I also wrote at length in that post about many of the reasons why I believe it’s so important to address the first problem, the separation of adjunct faculty from the rest of their departments and institutions. But first-year writing presents another compelling reason: these courses comprise an opportunity for English departments to work with all students, and thus to consider what we particularly want these courses to be and do; and yet in many cases, such as ours, most of us English faculty members have very little connection to those courses, to the folks who are teaching them, to the students they’re impacting, to any aspect of this significant part of our departmental mission. At Fitchburg State, we’ve begun to address that issue in the last few years, working to create departmental objectives for our first-year writing courses, and to make sure that such conversations including adjunct as well as full-time faculty members at every stage. But there’s a lot more to do, and one of my longest-term hopes for the spring and beyond is that we can begin to design a First-Year Writing Program, a community where such conversations and connections can be consistently located and formalized, across any particular semesters and administrations.

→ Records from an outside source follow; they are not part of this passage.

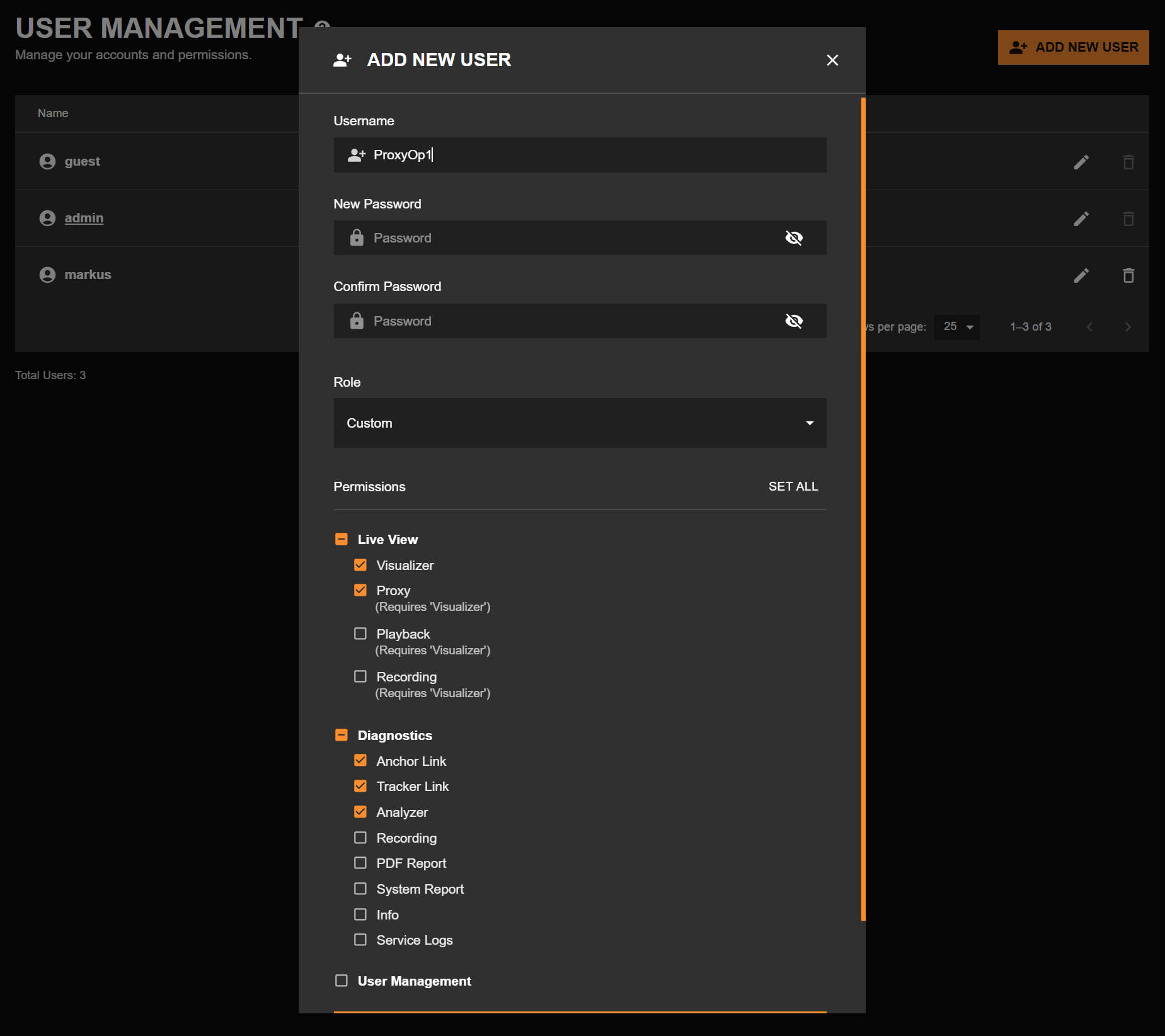
Task: Enable the Playback permission
Action: coord(360,634)
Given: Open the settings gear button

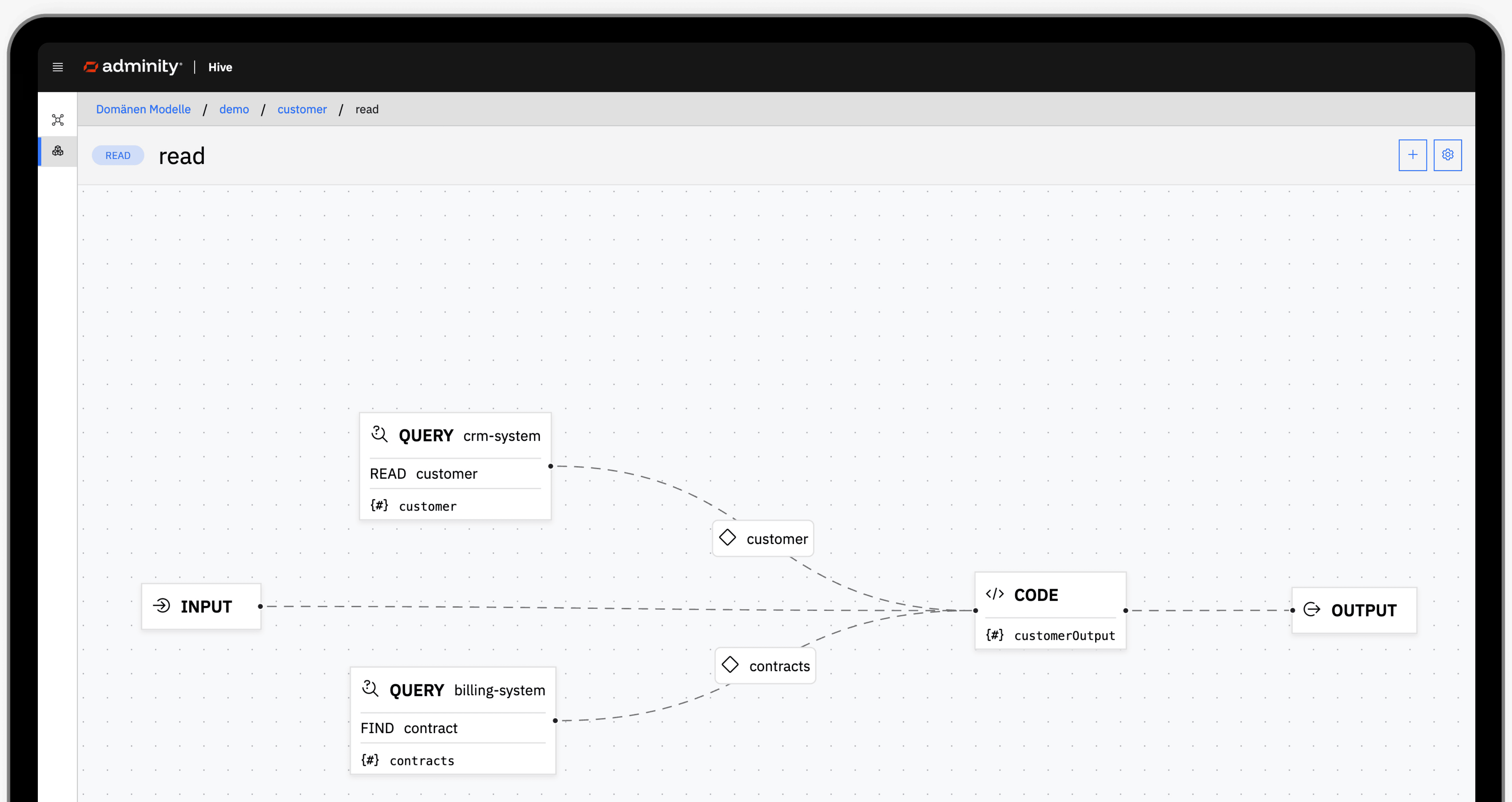Looking at the screenshot, I should (1448, 155).
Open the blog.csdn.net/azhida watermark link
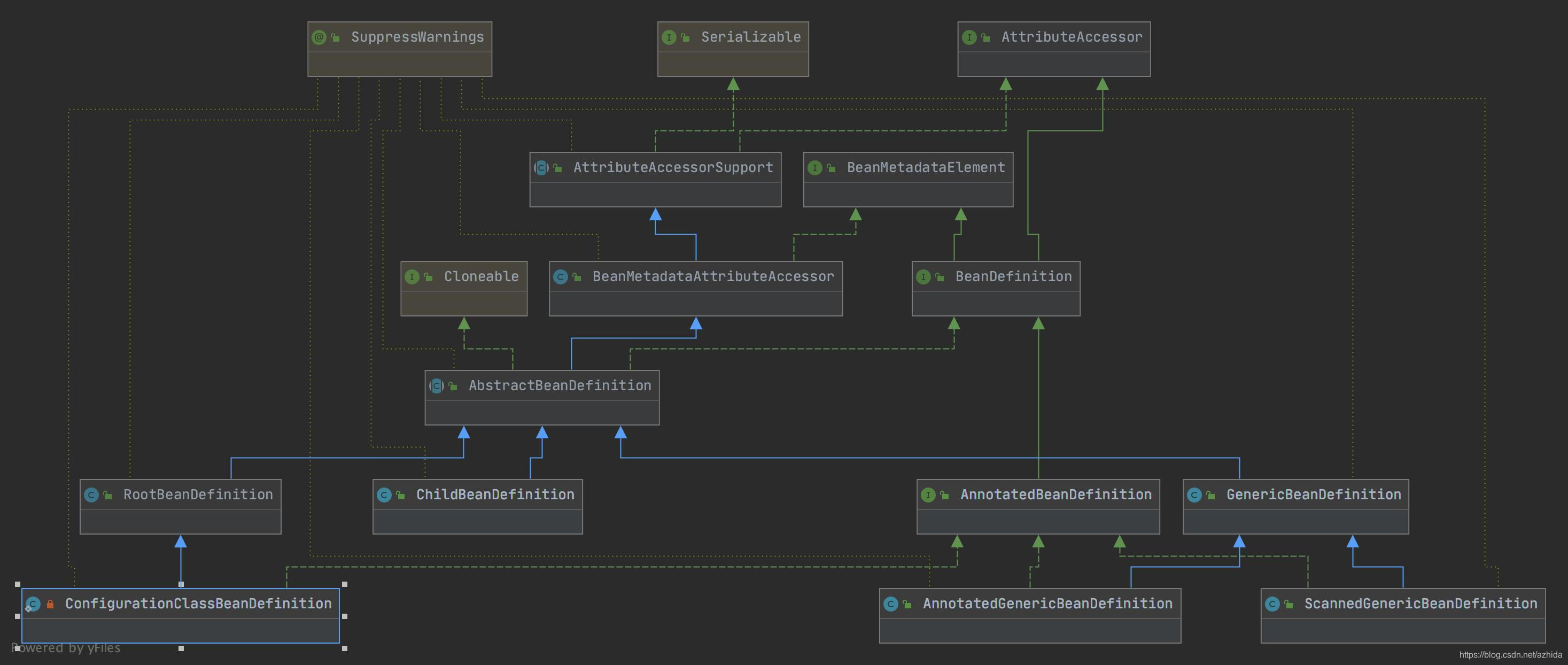 1510,655
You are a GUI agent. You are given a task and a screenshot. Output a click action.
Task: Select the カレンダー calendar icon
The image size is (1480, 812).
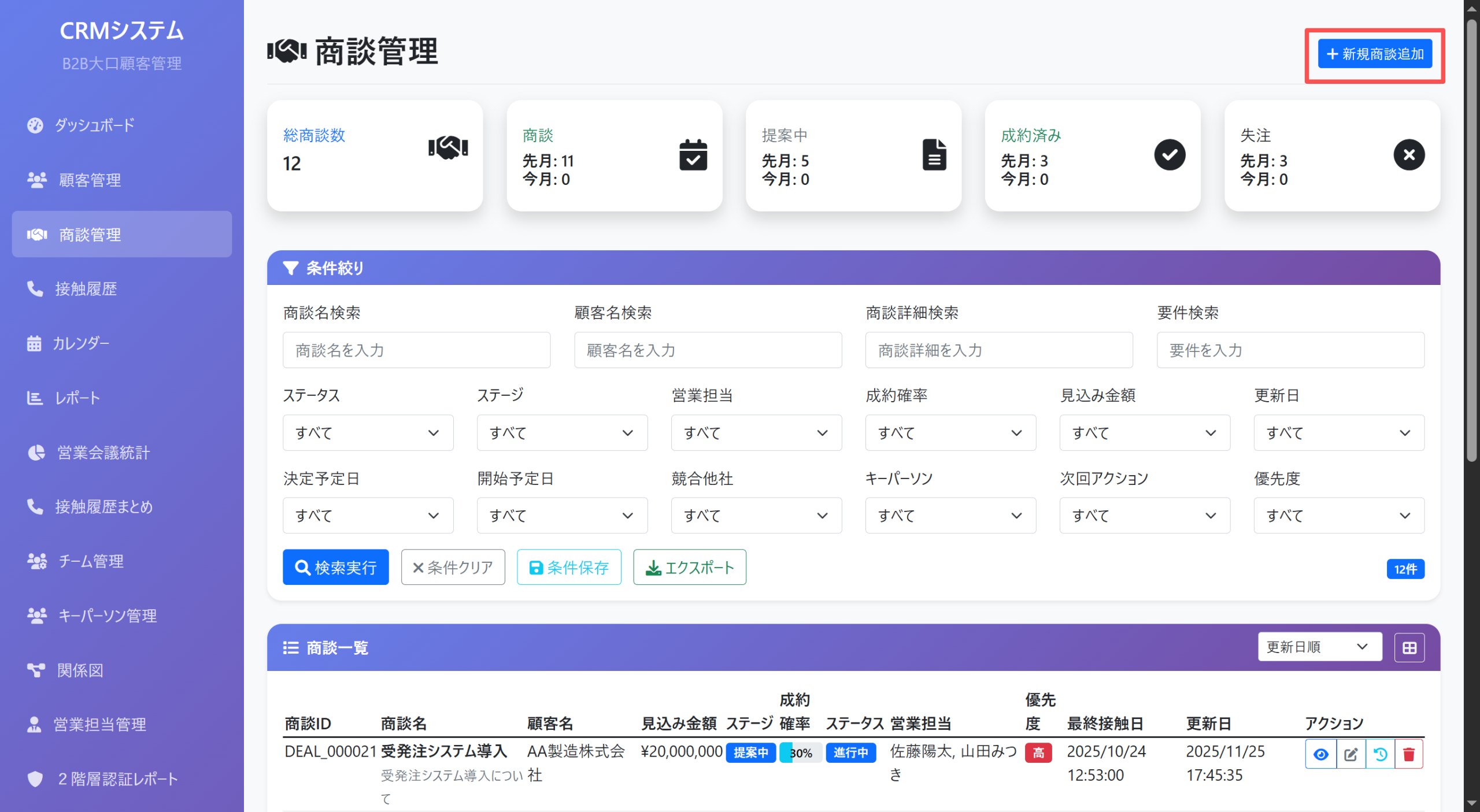pos(35,343)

Creating such a program and space would also provide numerous and equally consistent opportunities for adjunct and full-time faculty members to meet, talk, and share our perspectives and goals for our courses and students. But whether or not we end up with a writing program, I believe, again, that it’s vital to find ways to make those connections more a part of our departments, institutions, and identities as we move forward. I know that’s a huge and nation-wide (or even international) problem, and I’m not pretending to have any easy answers. But I also know that the more of us who are aware of and engaging with these issues, the better—and so I hope to help move my department forward in that way in the spring and for many years thereafter.
Crowd-soucred spring hopes tomorrow,
Ben
PS. So what do you think? Thoughts on these questions? Hopes of yours for the spring you’d share for that weekend post?